穆若水又一次喜提闭门羹。
她独自在屋外徘徊,放下身段贴着门口软语说了几句好话,“清清”“清儿”都用上了,傅清微铁了心不再上她的当。
缓兵之计。
师尊三十六计用得出神入化,她只有一计:以不变应万变。
穆若水彻底束手无策。
如今的局面,要么傅清微退一步,不再向她索爱,意味着她也不再爱自己;要么她进一步,摒除这层师徒名分,让傅清微做她的道侣,从此迈入新阶段。
两者她都不想选。
她可以陪伴她的徒儿一生,从生到死地爱护她,做师傅的送她最后一程。
可她不能失去自己的道侣。
自古有大雁忠贞,至死相随,从未听闻师傅为徒弟殉情。
她决不会让自己落入这般境地。
穆若水回头环视院落,她的石棺好端端摆在中央,她把棺材板上晒的辣椒搬下来,推开棺盖躺了进去。
一年前的这个时候,她刚刚认识傅清微,就是在这里。
当时她没有这么多快乐,也没有这么多烦忧和恐惧,除了偶尔发作的红线,棺材里的生活平静。

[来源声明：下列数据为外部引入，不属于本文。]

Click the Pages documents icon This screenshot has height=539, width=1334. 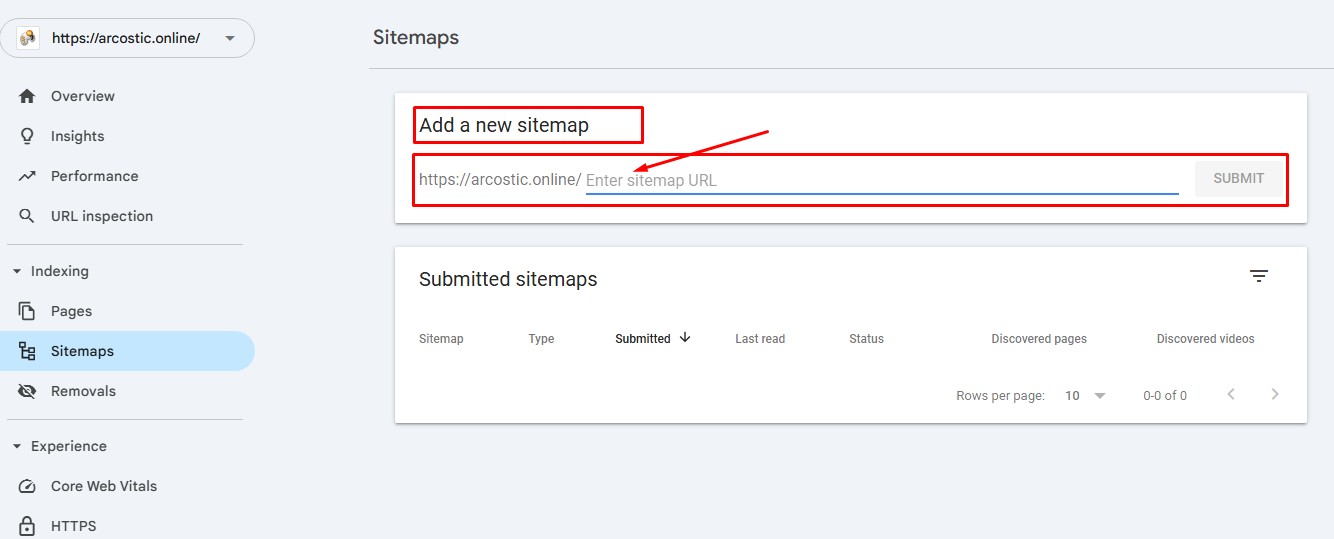[x=27, y=311]
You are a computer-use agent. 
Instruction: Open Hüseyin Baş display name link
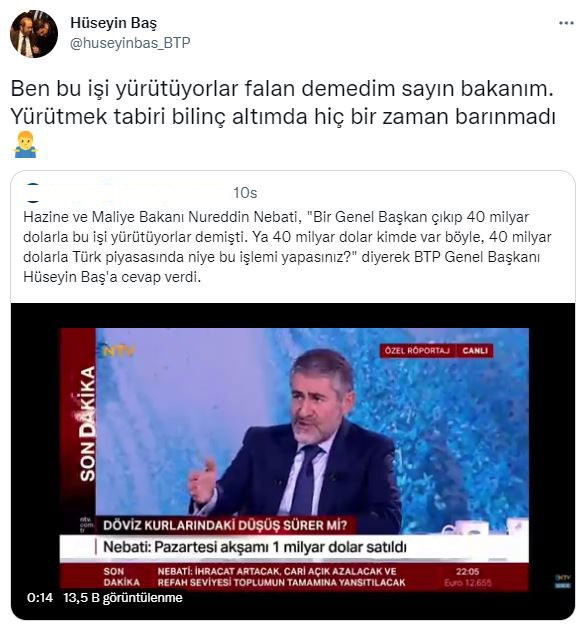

那么就让她们的关系回去一些吧,她可以不要那么幸福,少一点就好。
这样失去的时候就不会太痛苦。
穆若水合上了棺盖,一声轻响,万籁俱寂。
如同傅清微到来以前的无数个夜晚。
星月的光辉流转在石棺上,庭院角落那棵桃树栽下的痕迹早已不见,故人,故人,新人也曾是旧人。
*
傅清微侧耳听着屋外的动静,打坐前和打坐后各听了一次,除了山林里夜晚固有的曲章,偶尔猫跳动的响动,没有传来任何声音。
穆若水可能睡了。
傅清微和她赌气,并没有打开门窗看一眼,而是也躺到了床上,睁着眼无法入睡。
她不懂,她们昨夜明明……
穆若水爱意深藏,偶尔显露一点足以让傅清微欣喜若狂,报以千百倍的热情。
她的双臂挂在她的脖子里,任由女人的手和口在她身上种下火焰,一遍一遍向她诉说喜欢。
也许正是如此,穆若水控制不住地到处留下相爱的痕迹。
最后一次,傅清微从顶峰滑落,被女人延续的感官仍在高温里继续蔓延。
穆若水上来抱住她,深深浅浅地吻她,耳鬓厮磨,长久地温存。
少了很多欲,多了很多情。
傅清微在黑暗里看不清她的眼睛,可她能感受到的爱意一如既往。
“你有没有一点喜欢我?”傅清微不问许多,不问爱,只问一点点,她只要她承认这一点点就够了。
穆若水的脸埋在她的颈窝里,无声点了点头。
傅清微低头吻了吻她的长发,回应她:“没关系,我爱你,我会等你也爱我。”
她以为她们俩的感情只是不对等,没想到第二天穆若水又翻脸不认账了,连这一点点也否认。